Lyès Ibalitène
24 Novembre 2003
L'abolition du monopole étatique et l'ouverture du commerce extérieur aux entrepreneurs privés a, comme attendu, révolutionné le secteur du bois en Algérie, totalement dépendant de l'importation, et a donné des idées à de nombreux opérateurs économiques devenus importateurs de cette matière.
Aujourd'hui, ils sont, en effet, un bon groupe d'importateurs privés qui se partagent la plus grosse part d'un marché estimé à 1 200 000 m3, laissant tout juste 20% à l'ENAB, ex-détenteur du monopole de l'importation et de la distribution du bois et qui tournait autour des 1 million de m3/an. En fait, si le privé domine largement, c'est qu'en plus des bois rouge et blanc qui constituent les plus grandes quantités importées, parce qu'utilisés pour les constructions et le bâtiment, il a fait main basse sur les bois durs (hêtre, acajou, noyer ) très demandés par des ébénistes et autres artisans en bois, actuellement en vogue en Algérie.Les principales places où se concentrent ces opérateurs sont Blida (DEGIMEX et SOCOMIB) et Tadjnenet à Sétif, considérées à juste titre comme les plaques tournantes de l'importation et de l'écoulement du bois par le privé, et, à un degré moindre, Béjaïa et Alger. «A eux seuls, DEGIMEX, SOCOMIB et 2 autres importateurs installés respectivement à Tadjnenet et Béjaïa accaparent plus de 50% de la part du privé», avoue un opérateur dans le secteur qui, à l'occasion, se remémore les premières années de la libéralisation du commerce et les conditions «opaques» qui caractérisaient les opérations d'importation au début de la libéralisation du commerce extérieur.

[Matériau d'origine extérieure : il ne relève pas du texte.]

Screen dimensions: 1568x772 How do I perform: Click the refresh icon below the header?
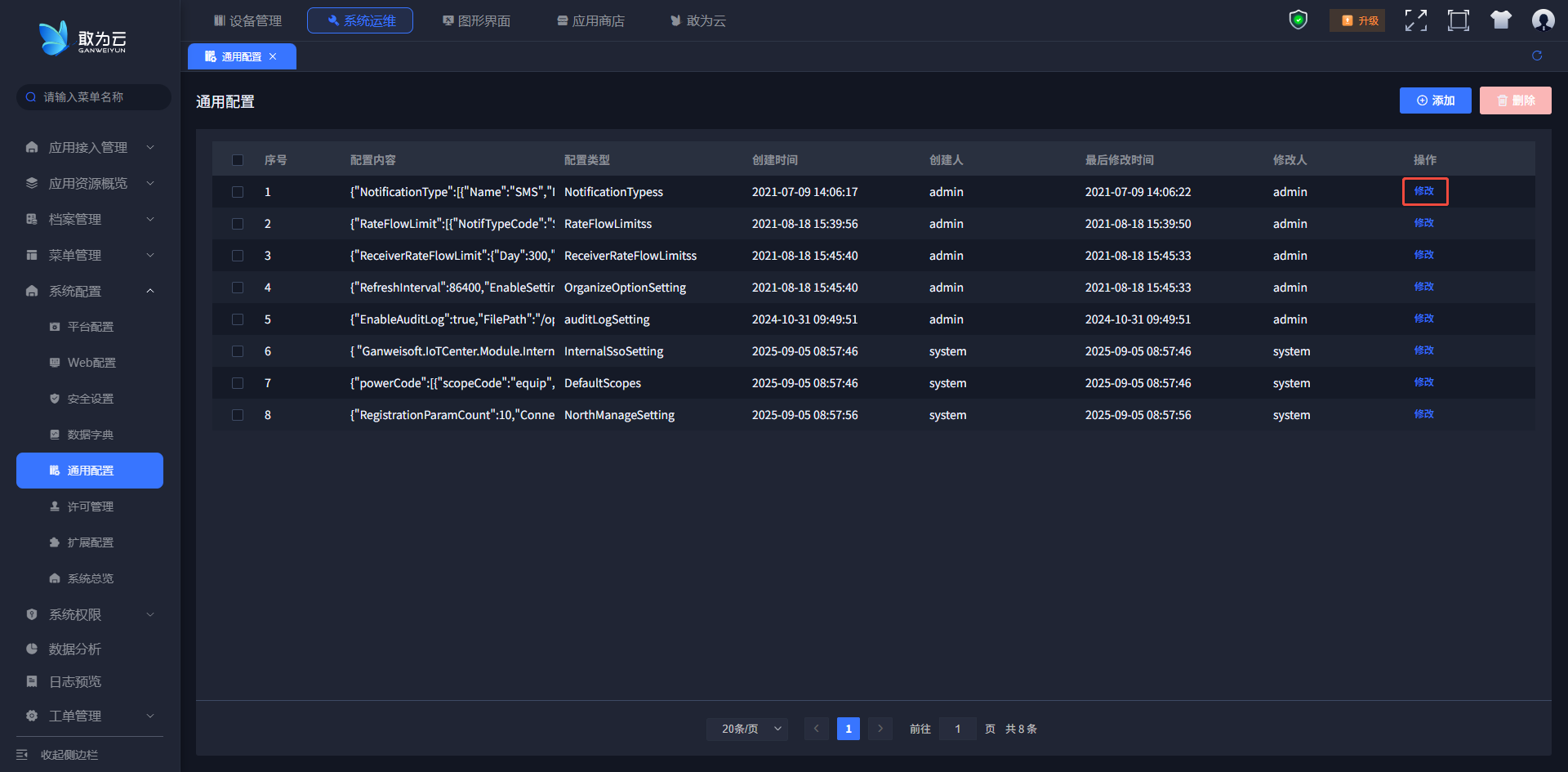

«Comme le bois est une source d'inspiration à l'import-import, n'importe qui s'était alors lancé dans le secteur», nous dit notre interlocuteur, non sans préciser que «le secteur du bois ayant été longtemps monopolisé par l'Etat, il était peu aisé de contrôler les opérations par les organismes chargés de le faire, à l'image de la douane. Le bois, ce n'est pas seulement des noms, mais des qualités et sous-qualités qu'il n'est pas aisé de maîtriser sans un préalable de formation et de connaissances. C'est pourquoi, tout le monde pouvait tricher». Tout le monde pouvait donc tricher et un bateau de hêtre pouvait, selon notre opérateur, faire gagner à l'importateur 50 millions de dinars pour un investissement de 100 millions de dinars. «Aujourd'hui, les données ont changé et le tri a fini par s'effectuer au niveau de la corporation à travers un contrôle plus sévère et adapté aux circonstances. Même les douanes se sont redéployées en fonction de l'ouverture du marché et interviennent dans les importations du bois en professionnel, grâce à des experts qu'elles ont formés».
Un redéploiement qui fait que ceux qui sont restés dans le secteur gagnent nettement moins, puisque «pour le même investissement de 100 millions de dinars, un importateur ne gagne plus que 5 millions de dinars», précise notre interlocuteur, faisant remarquer qu'il faut passer par les 17% de la TVA et les droits de douane estimés à 10% lorsque le produit importé est considéré comme une matière première et 25% lorsqu'il est manufacturé.En somme, si l'avènement du privé dans l'importation a eu cet effet de fouetter un marché longtemps accaparé par une vision politique acquise au profit exclusif du secteur étatique, elle aura également eu le double de faire varier l'offre et de satisfaire de nombreux professionnels du secteur longtemps réduits à faire avec la rationalisation, puisque, nous dit un ébéniste, «les trois quarts d'un bateau de l'ENAB étaient destinés à la SNLB, la DNC et Sonatrach qui possédait ses propres ateliers».